Six years ago today my husband lost his wife. My daughter lost her mother, whom she’d never really remember. A hole was ripped in people I would come to love very soon afterwards that nothing can ever fill, no matter how happy and fulfilling our lives are now.
There’s nothing I can do about that. And it sucks.
I can do some stuff though. I can be here for my husband. I can tell my daughter stories I’ve learned from other people so it feels like they’re her memories, like her mama is still here with us not only in spirit. I try to do those things every day, and more so on days like today.
The biggest thing I can do, though, is so simple. I can be thankful.
I am thankful for my husband. We don’t agree about everything. We are very stubborn. We have our share of disagreements and yeah, sometimes I look back at skinny, free 2010 me and wonder what happened and WHY. But I am always, always thankful for him. I am constantly reminded that I could be without him. In the blink of an eye, my life and marriage could be over and I can never forget that. I am so so thankful to have had four and a half years of marriage with him already.

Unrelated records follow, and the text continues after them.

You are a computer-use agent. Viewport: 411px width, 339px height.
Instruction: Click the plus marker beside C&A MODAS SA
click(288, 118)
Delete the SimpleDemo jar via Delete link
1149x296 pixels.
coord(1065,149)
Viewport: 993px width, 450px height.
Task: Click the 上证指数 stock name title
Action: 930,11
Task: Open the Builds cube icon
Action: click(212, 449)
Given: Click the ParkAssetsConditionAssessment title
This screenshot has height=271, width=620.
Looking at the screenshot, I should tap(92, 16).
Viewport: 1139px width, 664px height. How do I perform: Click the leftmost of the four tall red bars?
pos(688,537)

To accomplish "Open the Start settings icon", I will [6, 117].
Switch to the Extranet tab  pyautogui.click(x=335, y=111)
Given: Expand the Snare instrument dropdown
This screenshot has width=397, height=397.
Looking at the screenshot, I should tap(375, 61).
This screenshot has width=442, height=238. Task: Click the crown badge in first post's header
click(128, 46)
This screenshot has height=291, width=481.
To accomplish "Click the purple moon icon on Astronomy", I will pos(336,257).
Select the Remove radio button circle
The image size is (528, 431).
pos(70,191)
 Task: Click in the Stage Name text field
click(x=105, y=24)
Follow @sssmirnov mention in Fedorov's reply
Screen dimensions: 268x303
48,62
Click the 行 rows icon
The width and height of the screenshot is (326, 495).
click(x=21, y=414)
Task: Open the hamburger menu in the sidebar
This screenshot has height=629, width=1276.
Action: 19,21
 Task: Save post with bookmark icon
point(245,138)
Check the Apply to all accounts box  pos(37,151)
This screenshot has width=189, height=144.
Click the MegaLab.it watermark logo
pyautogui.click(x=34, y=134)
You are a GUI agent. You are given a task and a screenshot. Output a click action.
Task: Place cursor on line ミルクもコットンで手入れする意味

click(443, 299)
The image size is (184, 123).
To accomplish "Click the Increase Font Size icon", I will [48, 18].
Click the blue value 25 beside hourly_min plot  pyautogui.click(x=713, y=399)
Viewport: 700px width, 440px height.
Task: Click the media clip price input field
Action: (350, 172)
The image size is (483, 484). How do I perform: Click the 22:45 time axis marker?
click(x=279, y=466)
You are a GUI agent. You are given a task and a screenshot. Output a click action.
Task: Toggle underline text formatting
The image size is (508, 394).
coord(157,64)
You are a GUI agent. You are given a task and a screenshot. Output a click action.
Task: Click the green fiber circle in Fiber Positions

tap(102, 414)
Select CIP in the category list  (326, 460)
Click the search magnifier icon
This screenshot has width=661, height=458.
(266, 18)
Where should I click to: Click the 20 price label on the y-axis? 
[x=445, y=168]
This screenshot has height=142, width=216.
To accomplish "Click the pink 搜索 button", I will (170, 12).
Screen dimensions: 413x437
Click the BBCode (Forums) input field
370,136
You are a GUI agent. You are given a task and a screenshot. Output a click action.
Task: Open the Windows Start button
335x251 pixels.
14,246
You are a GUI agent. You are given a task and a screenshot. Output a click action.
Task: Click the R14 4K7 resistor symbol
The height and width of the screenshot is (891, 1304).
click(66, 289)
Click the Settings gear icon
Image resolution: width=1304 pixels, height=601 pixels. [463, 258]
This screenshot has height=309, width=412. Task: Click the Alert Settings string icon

I am thankful for my children. I get to stress about birthday parties. I get to potty train. I get to lie awake at night and worry about how she’s feeling and whether I’m doing the right thing or whatever. I am so unbelievably privileged that I get to do that every day.
I am thankful that I get to live in my dream home, happily and healthily.
I am thankful that I get to be 29, even though I’m mad about turning 30. I am thankful to have this time with my mom, with my sister, with HER mom. I am thankful to be friends with her brother’s new wife and watch them start their family. I am thankful to be here to see my niece and when my brother falls in love and gets married.
I am thankful for budgeting and sick kids that climb in bed with me and then need help with their own blankets at 3:30am and gross colds and grocery shopping and taking out the trash and those few quiet minutes at the end of the day when my husband and I are finished with everything we need to do and can just be together.
I am so lucky, and I am so thankful.